I am confused about converting a Probability Density Function from Polar coordinates to Cartesian coordinates.
Here is an example:
In Polar coordinates, we can have a Gaussian probability function:
$P(r,\theta)=Ae^{-r^2/2\sigma^2}$ according to the transformation:
$r^2=x^2+y^2 \textrm{ and }
\theta=\tan^{-1}(y/x)$.
This function in Cartesian coordinates should also be a Gaussian function:
$P(x,y)=Ae^{-(x^2+y^2)/2\sigma^2}$
But somebody told me that in this transformation, I should multiply by the absolute value of the Jacobian determinate in order to have:
$P(x,y)=Ae^{-(x^2+y^2)/2\sigma^2}/\sqrt{x^2+y^2}$
And the result is not Gaussian anymore!
Could someone tell me which one is correct and also the reason, please?
Best Answer
UPDATE
If your function in polar coordinates is a circularly symmetric Gaussian centered at the origin, then it could be written $P_{r\, \theta}(r,\theta)=A\,r\,e^{-r^2/2\sigma^2}$ and you can obtain $A$ from
$$\int_0^{2\pi} \int_0^\infty P_{r\, \theta}(r,\theta) \,dr\, d\theta = 1.$$
Integration yields: $\displaystyle A = \frac{1}{2 \pi \sigma^2}$.

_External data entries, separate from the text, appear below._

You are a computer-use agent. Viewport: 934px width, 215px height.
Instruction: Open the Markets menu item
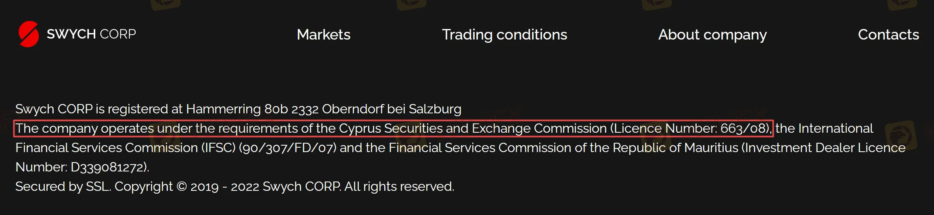(x=323, y=35)
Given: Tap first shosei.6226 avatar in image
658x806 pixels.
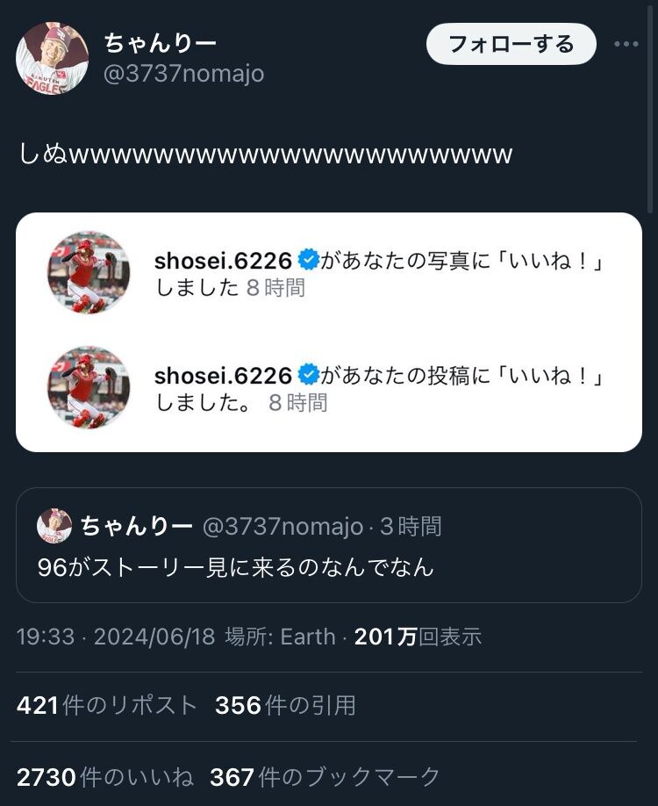Looking at the screenshot, I should [x=89, y=273].
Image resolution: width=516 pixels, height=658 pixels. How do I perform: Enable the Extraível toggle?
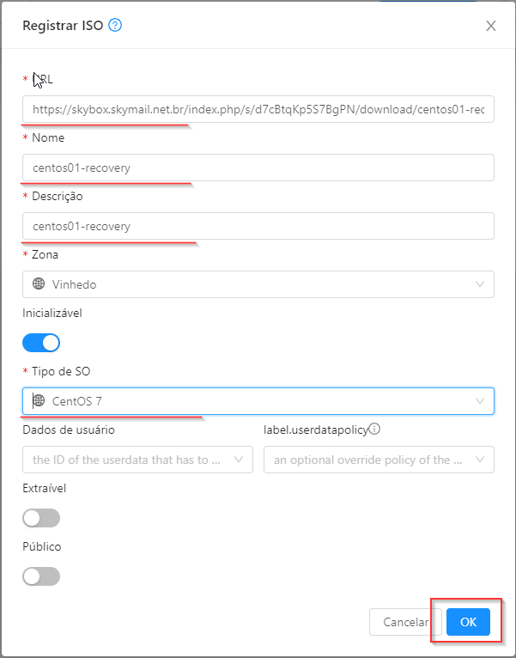[41, 518]
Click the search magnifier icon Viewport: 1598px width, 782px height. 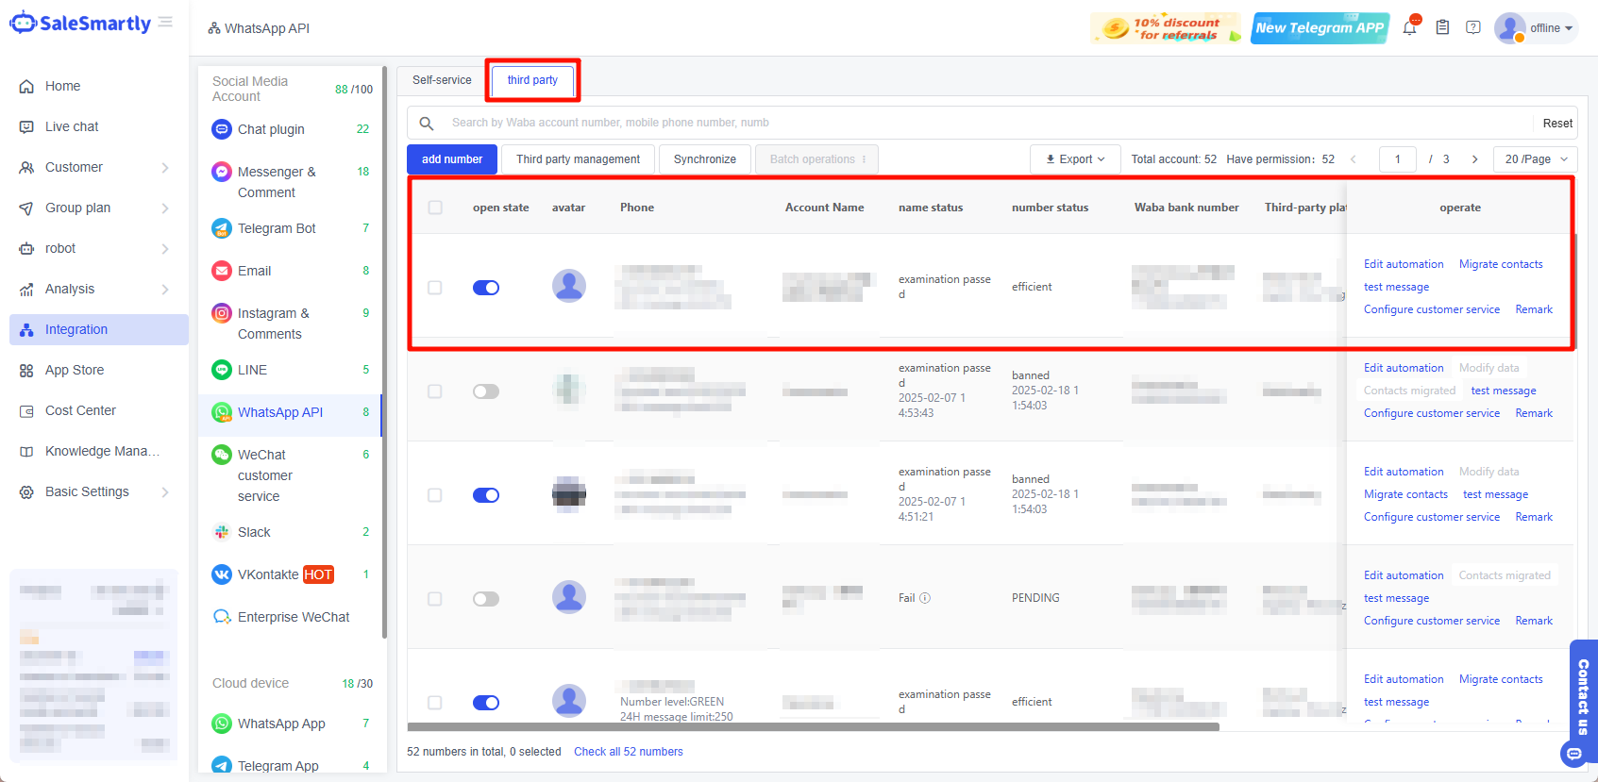click(x=427, y=123)

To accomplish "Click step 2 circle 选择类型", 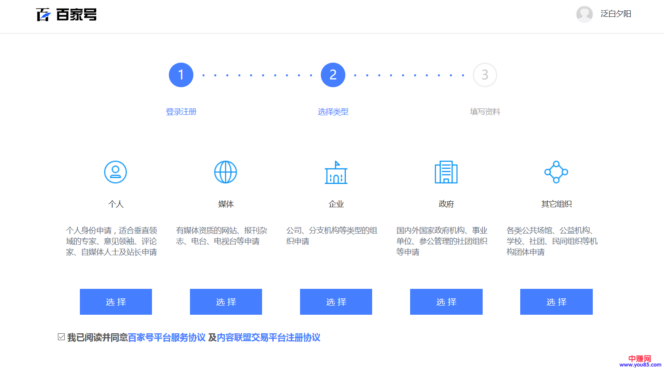I will [x=333, y=75].
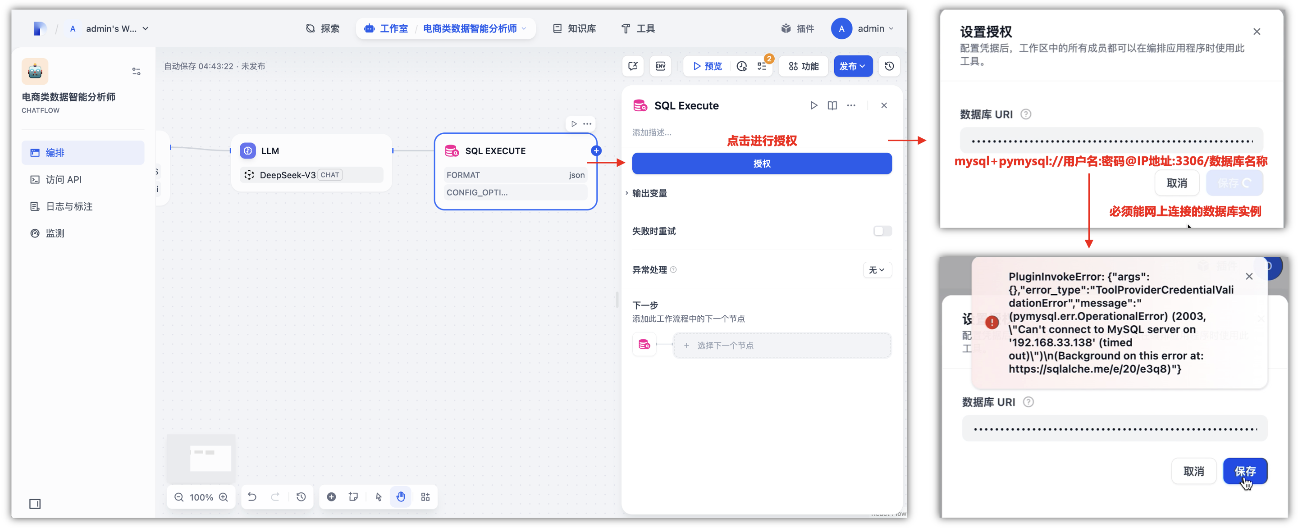Image resolution: width=1298 pixels, height=528 pixels.
Task: Open help book icon in SQL Execute panel
Action: pyautogui.click(x=832, y=105)
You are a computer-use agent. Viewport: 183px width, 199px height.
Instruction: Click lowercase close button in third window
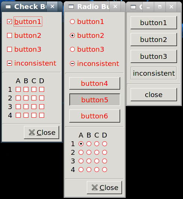pyautogui.click(x=154, y=95)
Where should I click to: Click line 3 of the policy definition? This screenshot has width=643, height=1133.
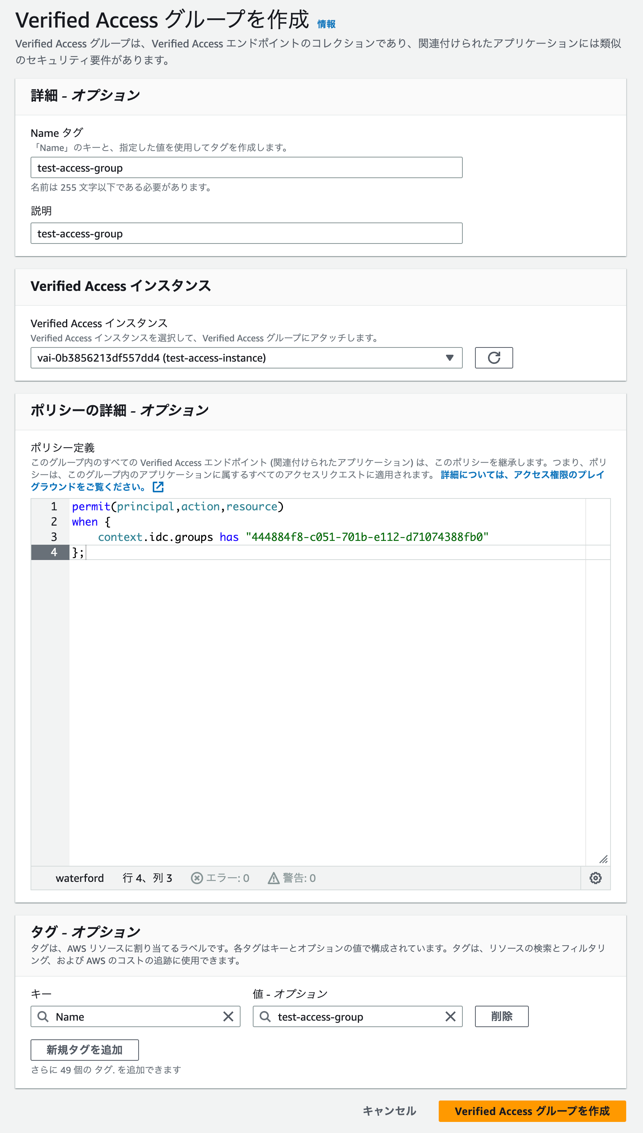pyautogui.click(x=265, y=537)
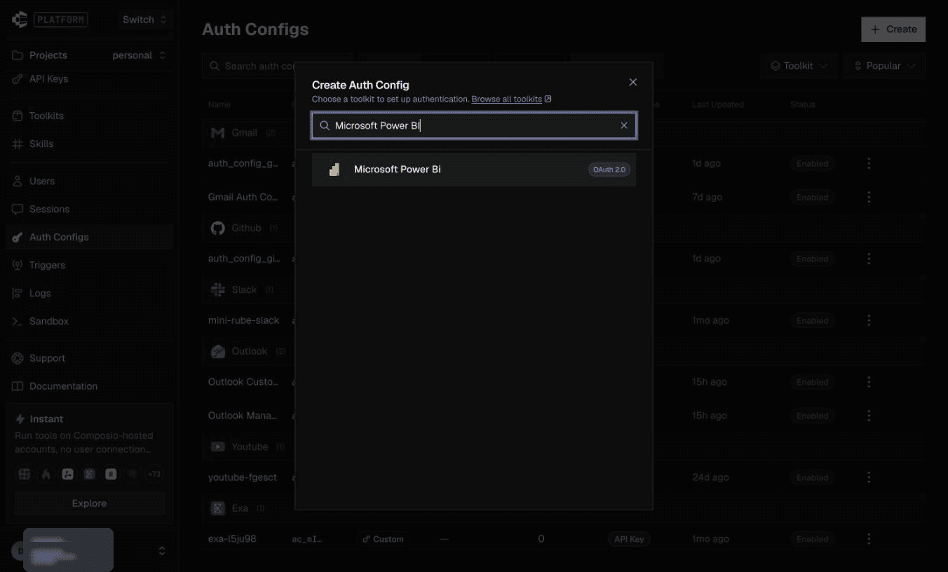The width and height of the screenshot is (948, 572).
Task: Click the Create button
Action: pos(893,29)
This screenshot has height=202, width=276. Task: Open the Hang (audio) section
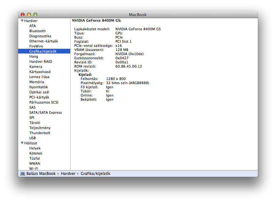[x=34, y=56]
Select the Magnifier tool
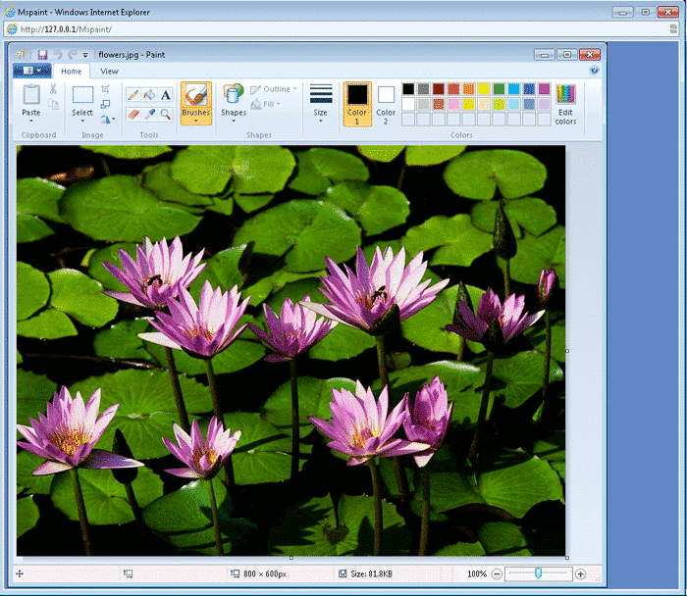Screen dimensions: 687x596 pyautogui.click(x=165, y=115)
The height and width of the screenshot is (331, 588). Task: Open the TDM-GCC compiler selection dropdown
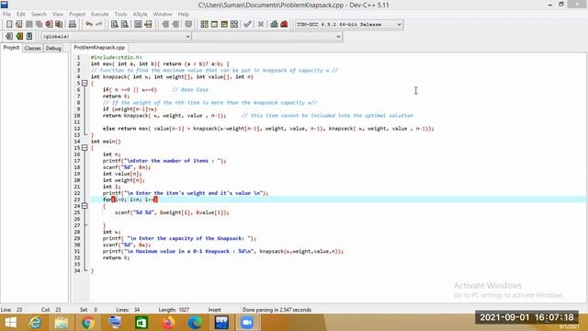pos(349,25)
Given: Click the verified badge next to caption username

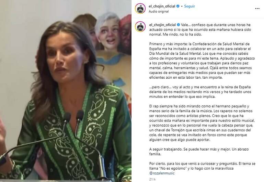Looking at the screenshot, I should [x=178, y=25].
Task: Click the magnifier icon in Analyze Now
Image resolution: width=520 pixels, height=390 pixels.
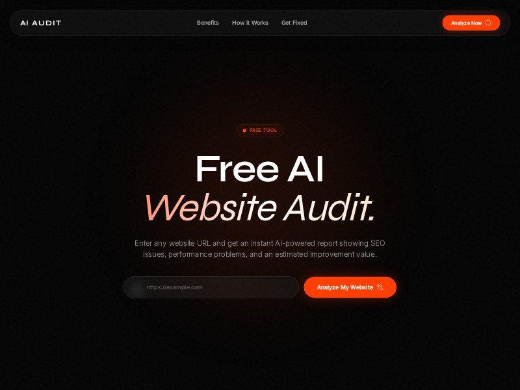Action: 488,23
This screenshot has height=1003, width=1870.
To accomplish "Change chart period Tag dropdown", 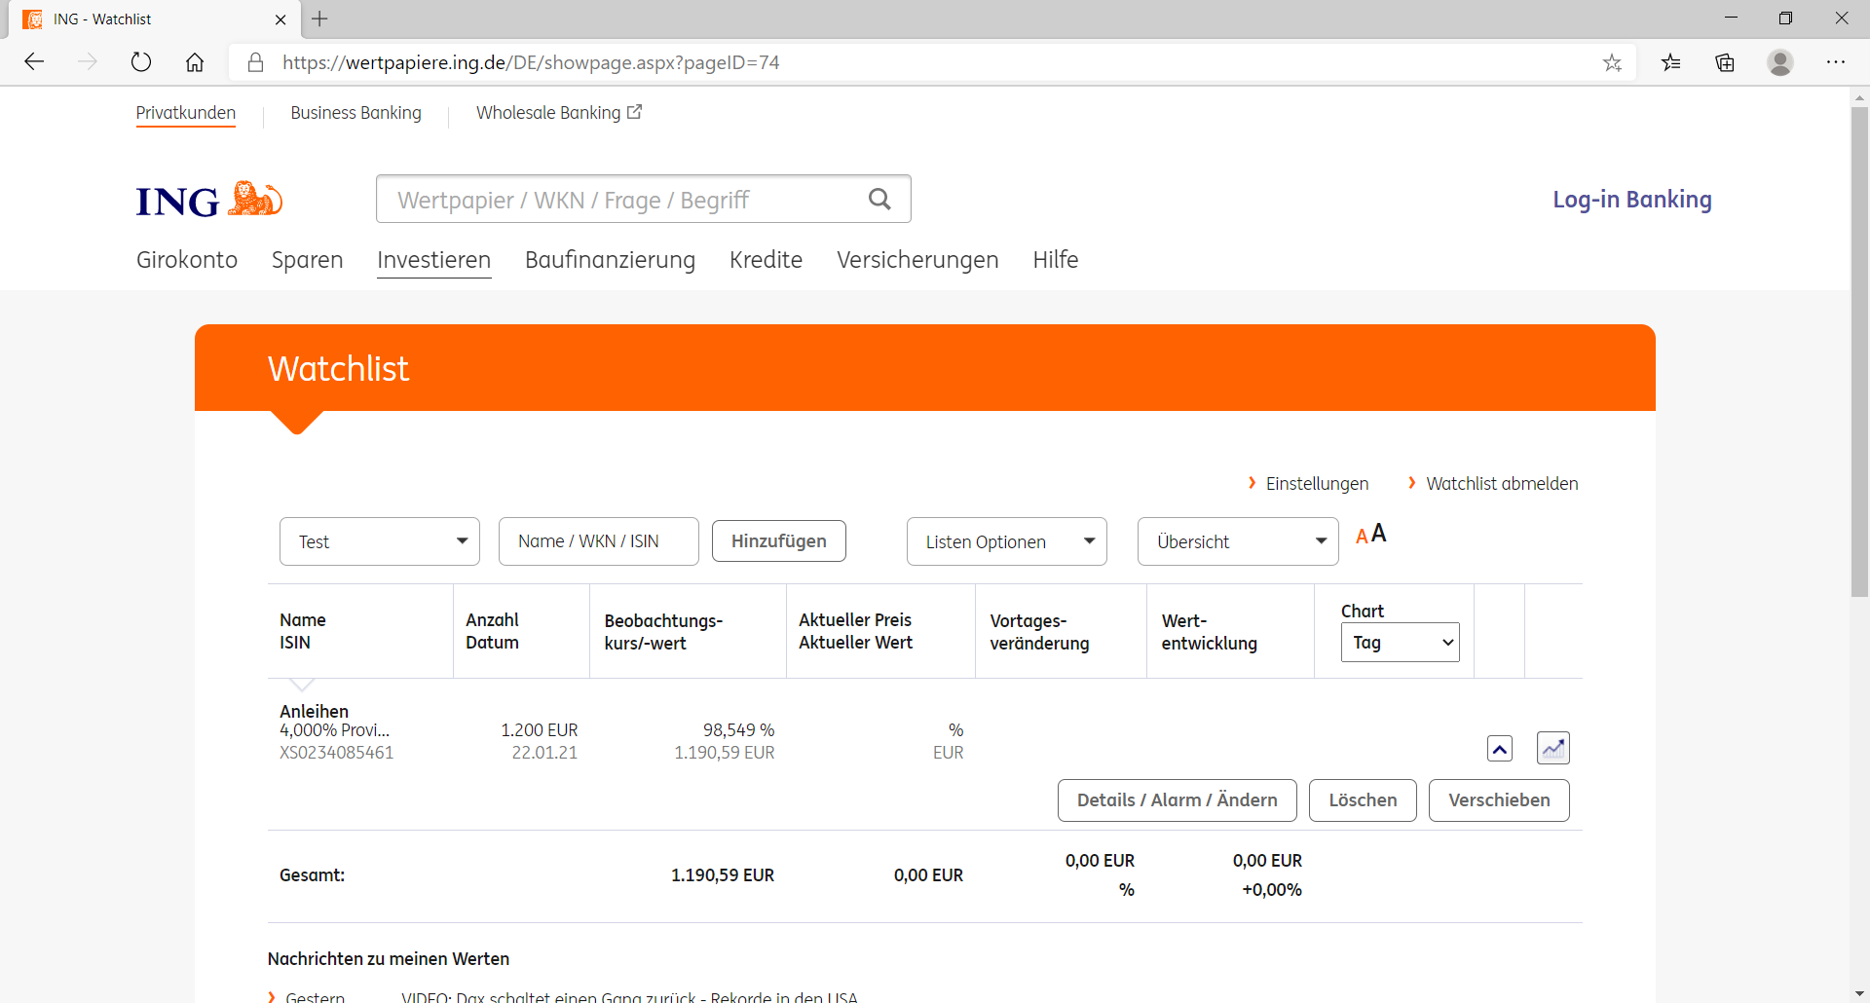I will [1400, 643].
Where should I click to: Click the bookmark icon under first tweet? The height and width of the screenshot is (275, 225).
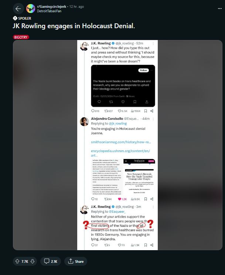coord(146,111)
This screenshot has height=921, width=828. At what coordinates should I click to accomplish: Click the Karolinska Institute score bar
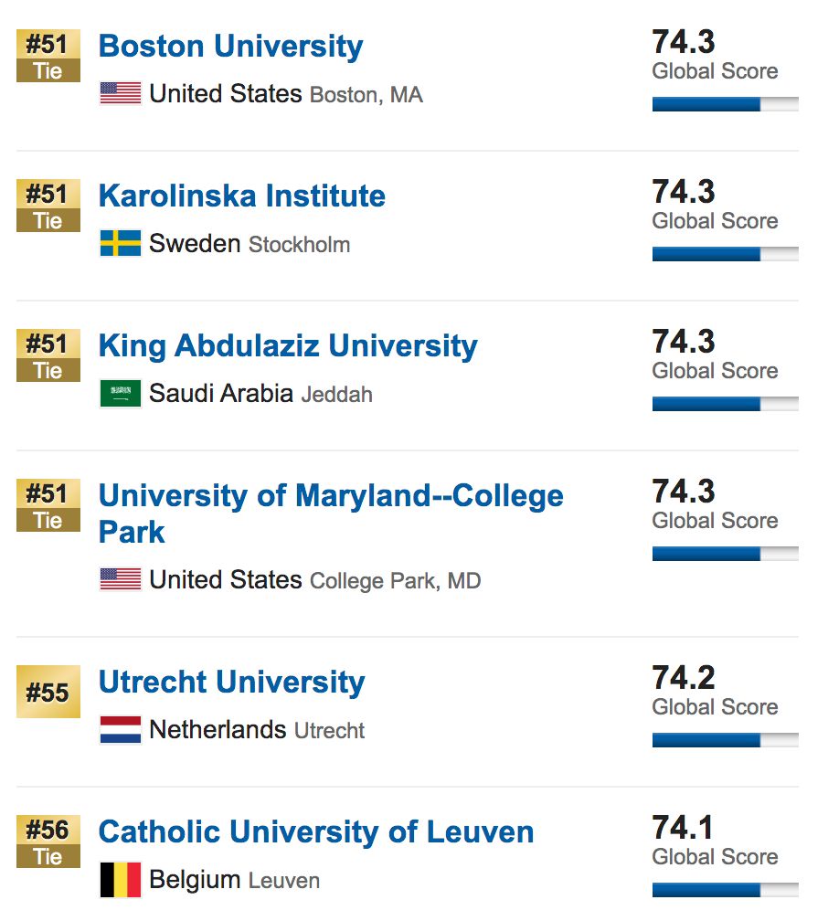click(725, 254)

The Jacobian of the transformation is $$J(x,y)=\begin{vmatrix}\cos \theta& -r \sin \theta \\ \sin \theta &r\cos \theta \end{vmatrix}={r}. $$ so that (see text referenced in the comments below)
$$P_{x\, y}(x,y)= \frac{P_{r,\,\theta}(r,\theta)}{|J(x,y)|}=\frac{1}{r}P_{r,\, \theta}\left(\sqrt{x^2+y^2},\tan^{-1} \frac{y}{x}\right).$$
Thus $$\displaystyle P_{x\, y}(x,y) = \frac{1}{2\pi \sigma^2} e^\frac{-(x^2 + y^2)}{2\sigma^2}.$$